Wakil Menteri ESDM Arcandra Tahar mengatakan impor BBM beroktan 92 selama Januari hingga November 2018, mencapai 8,5 juta kiloliter (KL). Padahal, periode yang sama tahun lalu hanya 6,6 juta KL.
Di sisi lain, impor BBM beroktan 88 atau setara Premium selama 11 bulan terakhir turun 12% menjadi 8,2 juta KL dari sebelumnya 9,4 juta KL. Penyebabnya adalah beralihnya pola konsumsi masyarakat terhadap BBM.
Menurut Arcandra, konsumen saat ini lebih memilih menggunakan BBM yang beroktan lebih tinggi daripada Premium. "Salah satunya migrasi ke Pertalite," kata Arcandra di Jakarta, Rabu (26/12).
Jika melihat ke belakang, BBM jenis Premium sebenarnya sempat mengalami kelangkaan. Bahkan ada 1.926 dari 3.445 Stasiun Pengisian Bahan Bakar Umum (SPBU) yang tidak menjual Premium di Jawa, Madura dan Bali (Jamali). Namun, Presiden Joko Widodo akhirnya meminta untuk Pertamina menyediakan kembali Premium.
(Baca: Makin Langkanya Premium di Metropolitan Kami)
Di sisi lain, impor BBM menjadi salah satu faktor yang membuat defisit neraca Migas Indonesia bulan lalu. Data Badan Pusat Statistik (BPS) mencatat, nilai ekspor migas Indonesia periode Januari-November 2018 hanya mencapai US$ 15,66 miliar sementara nilai impor migas sebesar US$ 27,81 miliar. Alhasil, neraca perdagangan migas nasional defisit US$ 12,15 miliar atau setara Rp 175 triliun dengan kurs Rp 14.400/dolar Amerika Serikat (AS).
Defisit neraca migas bulan lalu merupakan yang terbesar dalam tiga bulan terakhir. Adapun yang terbesar tercatat pada Agustus 2018, yakni mencapai US$ 1,6 miliar. Defisit neraca perdagangan periode Januari-November tahun ini melonjak 61,93% dibanding periode yang sama tahun lalu. Meningkatnya impor bahan bakar minyak yang diiringi dengan kenaikan harga minyak dunia membuat defisit neraca migas Indonesia 2018.
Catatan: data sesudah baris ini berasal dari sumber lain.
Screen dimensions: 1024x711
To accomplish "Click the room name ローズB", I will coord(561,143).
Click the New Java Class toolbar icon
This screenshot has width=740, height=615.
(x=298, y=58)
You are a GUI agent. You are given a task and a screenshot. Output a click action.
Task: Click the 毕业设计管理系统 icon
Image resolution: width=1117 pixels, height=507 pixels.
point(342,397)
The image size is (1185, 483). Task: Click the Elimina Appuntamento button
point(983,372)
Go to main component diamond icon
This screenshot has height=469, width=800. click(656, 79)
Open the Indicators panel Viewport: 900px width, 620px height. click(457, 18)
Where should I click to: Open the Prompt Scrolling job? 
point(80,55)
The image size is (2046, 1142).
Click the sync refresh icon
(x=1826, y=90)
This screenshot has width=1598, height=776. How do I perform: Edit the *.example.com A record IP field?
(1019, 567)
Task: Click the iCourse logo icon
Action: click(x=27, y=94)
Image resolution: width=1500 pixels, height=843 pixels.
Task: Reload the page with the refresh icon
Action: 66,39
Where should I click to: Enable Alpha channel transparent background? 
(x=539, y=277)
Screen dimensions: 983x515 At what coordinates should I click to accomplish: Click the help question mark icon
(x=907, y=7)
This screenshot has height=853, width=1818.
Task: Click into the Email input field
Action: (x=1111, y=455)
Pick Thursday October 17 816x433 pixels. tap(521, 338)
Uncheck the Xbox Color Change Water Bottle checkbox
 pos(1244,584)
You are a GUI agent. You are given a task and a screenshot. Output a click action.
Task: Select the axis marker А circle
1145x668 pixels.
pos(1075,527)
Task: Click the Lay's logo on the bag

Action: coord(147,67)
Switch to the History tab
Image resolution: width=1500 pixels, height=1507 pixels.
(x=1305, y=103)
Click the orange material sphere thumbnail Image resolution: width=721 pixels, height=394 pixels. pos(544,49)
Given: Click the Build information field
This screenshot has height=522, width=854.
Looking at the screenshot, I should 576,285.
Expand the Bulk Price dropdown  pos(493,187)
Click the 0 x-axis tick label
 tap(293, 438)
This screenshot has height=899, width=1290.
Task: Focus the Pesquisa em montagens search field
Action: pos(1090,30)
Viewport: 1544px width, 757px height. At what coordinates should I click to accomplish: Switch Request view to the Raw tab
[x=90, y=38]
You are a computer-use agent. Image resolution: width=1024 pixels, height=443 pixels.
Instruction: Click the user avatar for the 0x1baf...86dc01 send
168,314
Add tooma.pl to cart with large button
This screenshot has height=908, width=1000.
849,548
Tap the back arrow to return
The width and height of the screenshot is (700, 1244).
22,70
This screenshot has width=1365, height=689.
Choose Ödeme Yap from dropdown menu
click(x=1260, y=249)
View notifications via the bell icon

Alhasil, besarnya defisit neraca migas tersebut membuat total neraca perdagangan Indonesia untuk sebelas bulan pertama tahun ini mengalami defisit US$ 7,52 miliar. Padahal dalam sebelas bulan pertama tahun lalu neraca perdangan nasional mencatat surplus US$ 12,08 miliar.